Società

“Terzo settore” addio? L’economista Bruni: «Sì, ma non chiamiamolo “civile”»

Sulla proposta di Stefano Zamagni al Meeting di Rimini, di rivedere la denominazione del non profit, Luigino Bruni è d'accordissimo col superamento di "terzo" mentre sull'idea di chiamarlo "Settore civile" avanza qualche dubbio: «L'essere civili in economia è una cultura, un modo di intendere l'economia stessa»

di Giampaolo Cerri

«Non chiamiamolo più Terzo settore», ha detto Stefano Zamagni al Meeting di Rimini, «meglio Settore civile» (si legge qui). Essendo il professore emerito dell’Università di Bologna un riferimento per tutti nel mondo del non profit, non si poteva declassare il suo sapido appello a boutade agostana e su VITA abbiamo preso la palla al balzo, interpellando Leonardo Becchetti, che ne ha scritto qui.

Nei prossimi giorni, interverranno anche il presidente di Federsolidarietà – Confcooperative, Stefano Granata, e Filippo Giordano, professore di Economia aziendale alla Lumsa di Roma. In questa tribuna non poteva mancare Luigino Bruni, economista anche lui alla Lumsa di Roma, e cofondatore, proprio con Zamagni, della Scuola di Economia civile di Firenze, di cui è attualemente presidente.

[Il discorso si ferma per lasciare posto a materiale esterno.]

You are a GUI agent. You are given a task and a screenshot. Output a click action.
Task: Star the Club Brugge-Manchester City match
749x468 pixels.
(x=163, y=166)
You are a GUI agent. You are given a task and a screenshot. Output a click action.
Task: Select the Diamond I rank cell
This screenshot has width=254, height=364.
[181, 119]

Primo piano di Luigino Bruni con in mano un microfono durante un intervento
Luigino Bruni

Professore, faccio l’avvocato del diavolo, ma ora che, dopo 30-40 anni, i cittadini hanno capito che cosa sia il Terzo settore, c’è bisogno di non chiamarlo più così, seppure con lo scopo nobilissimo di indicarne il valore?

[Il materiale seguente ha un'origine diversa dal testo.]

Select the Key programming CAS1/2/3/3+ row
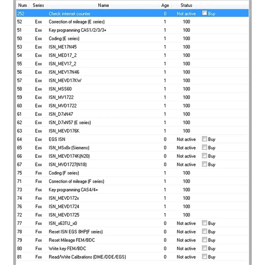 pos(132,30)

Innanzitutto ci sono stati sempre più modi di chiamare questo mondo, in Italia ma anche all’Estero. Pensi a quante definizioni abbiamo adottato, da noi: qualche volta l’abbiamo chiamato non profit, qualche volta Economia sociale, qualche volta privato-sociale, qualche volta Economia civile.

Quindi?

Quindi non è che sia l’unico nome, anche a punto di vista legislativo. Perché sull’espressione “Terzo settore”, almeno da quando io sono attivo dal punto di vista accademico, e sono ormai 30 anni, ci sono sempre stati dei problemi su questa espressione. Si dice un po’ da sempre, non solo Zamagni, che è stato certamente il primo, ma anche altri studiosi: ma perché terzo? Gli altri due quali sarebbero? Il mercato? E lo Stato è un settore tecnicamente? È un po’ improprio. Allora questo nome è stato sempre considerato una di “meno peggio”…

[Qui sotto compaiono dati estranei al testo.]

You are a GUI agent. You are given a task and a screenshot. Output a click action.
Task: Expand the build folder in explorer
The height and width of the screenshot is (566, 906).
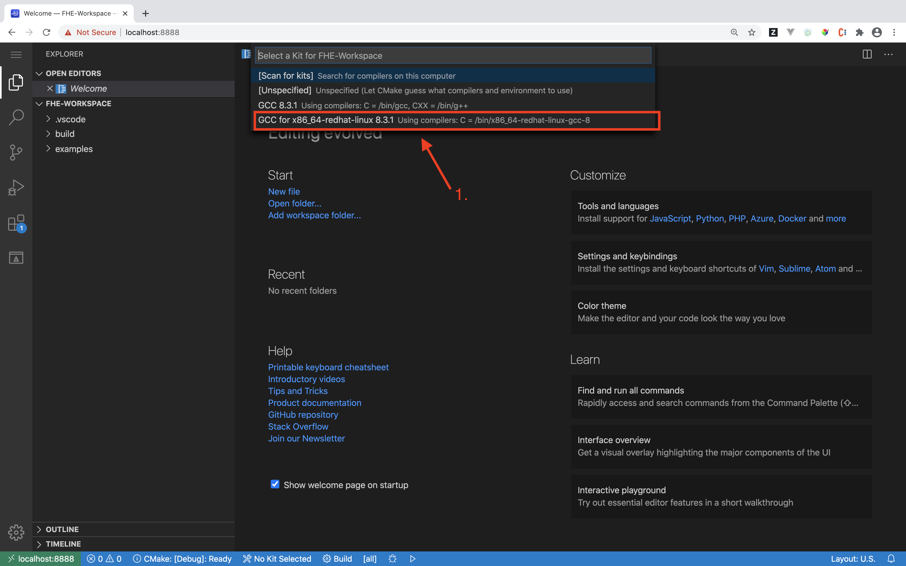pos(49,134)
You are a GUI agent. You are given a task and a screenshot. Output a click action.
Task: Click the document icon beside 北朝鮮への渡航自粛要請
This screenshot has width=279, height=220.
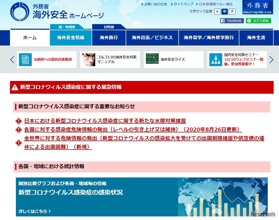pos(25,59)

Una definizione di compromesso.

Un modo per indicare questo qualcosa che si muove, che non è esattamente riconducibile logiche del mercato capitalistico e del settore pubblico. Quindi leggo il richiamo di Zamagni, che gli ho sentito fare più e più volte, come un modo per spingere un dibattito su qualcosa di importante: che cos’è questo qualcosa che si muove, che chiamiamo Terzo settore o con altri nomi?

Perché rilanciarlo adesso?

Perché il mondo è cambiato, non siamo più nel ‘900, dove questa denominazione è nata e dove le realtà, che si vogliono con essa descrivere, sono nate. Oggi capire il confine fra il mercato più tradizionale e una cooperativa sociale o un’associazione che fa attività economica è sempre più difficile: ci si muove, anche e molto, nel campo della cultura e questo intreccio di sociale, culturale, economico, oggi è talmente tutto fluido, talmente tutto rimescolato, che dividere il mondo in tre diventa molto, molto complesso.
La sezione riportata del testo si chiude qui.